The industrial expansion and increase in per capita income coupled with other factors increased the size of the population. Automobile is one of the largest industries in India, which offers around 7.1% to the overall GDP of the nation [31]. Particularly due to growing trend of middle class and young population, the two wheelers segment is in the dominant place in the automobile sector with 81% of the market share. As a result of the expansion of automobile and oil refinery industries, the oil price has increased through upward trend in the consumption of oil barrels.

Conclusion

India is one of the fast-growing economies in the world; using its comparative advantage and capitalizing its educated youths, it tries to be as a hub of manufacturing in the world map. In the light of this aspect, the present work attempted to capture the impact of macroeconomic factor on the industrial output in India. In order to do the same, this study considered seven variables such as industrial production (IO), agricultural output (AO), population (POP), exchange rate (EX), export (E), oil price (OP), and gross fixed capital formation (GFCF). Secondary data on these above-mentioned variables have been sourced from the World Bank, IMF, RBI and ASI for the period from 1990Q1 to 2017Q4. Appropriate econometric techniques are used to obtain some meaningful results. The outcome of ADF and PP unit root tests revealed that all these variables are I(1). The Johansen co-integration test was administered, and its result exposed that there are five co-integration equations at 1% level, and 2 at 5% level based on the trace statistics. At the same time, the co-integration equation rooted in max-eigenstatistics offered a mixed form of result that there are three co-integration equations at 1% and 5% levels, respectively, and 1 at 10% level. Hence, VECM-based Granger causality test has been applied, which depicts that there are twenty causalities (pertinent) escalating among the variables, and there are bidirectional causalities running between agricultural output and industrial output, gross fixed capital formation and industrial output, and population and industrial output. Finally, out of this exercise, the study found that manufacturing output was driven by agricultural output, exchange rate and population. The chief role played by the agricultural output in affecting the manufacturing output suggested that the agricultural sector is still serving as engine of economic development in general and manufacturing output in particular, in the case of fast-growing Indian economy.
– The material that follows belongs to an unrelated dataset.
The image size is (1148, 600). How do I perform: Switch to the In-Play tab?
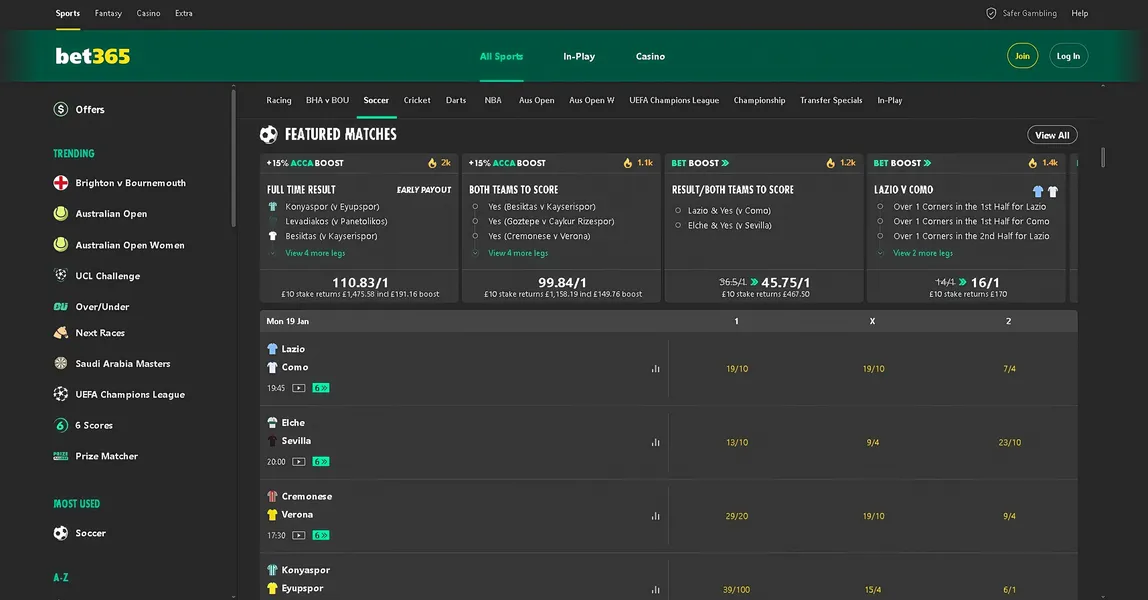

In the light of the findings of present study, it is suggested that Indian government may take immediate step to protect the slowly fading agricultural sector, its result will positively reflect in the industrial output, and these sectors will attain the win–win situation in future. As the fixed capital formation is causing the industrial output, it is suggested that the central and state government should properly invest in the industrial sector, which will lead the nation to become an effective player in the global market by attaining the comparative advantage, economics of scale and enhanced quality. Further, investment on education, health, trainings and other capacity building (in the form of human capital on population) will lead the industrial sector to get strengthened through observing entrepreneurial spirit, high skilled labours, technicians, and managers. At last, it is suggested that the superior focus on tapping the potential market on the planet, research and development, modernization, proper quality control, skill development, better management, and effective marketing will give a new life to the manufacturing sector of the fast-growing Indian economy.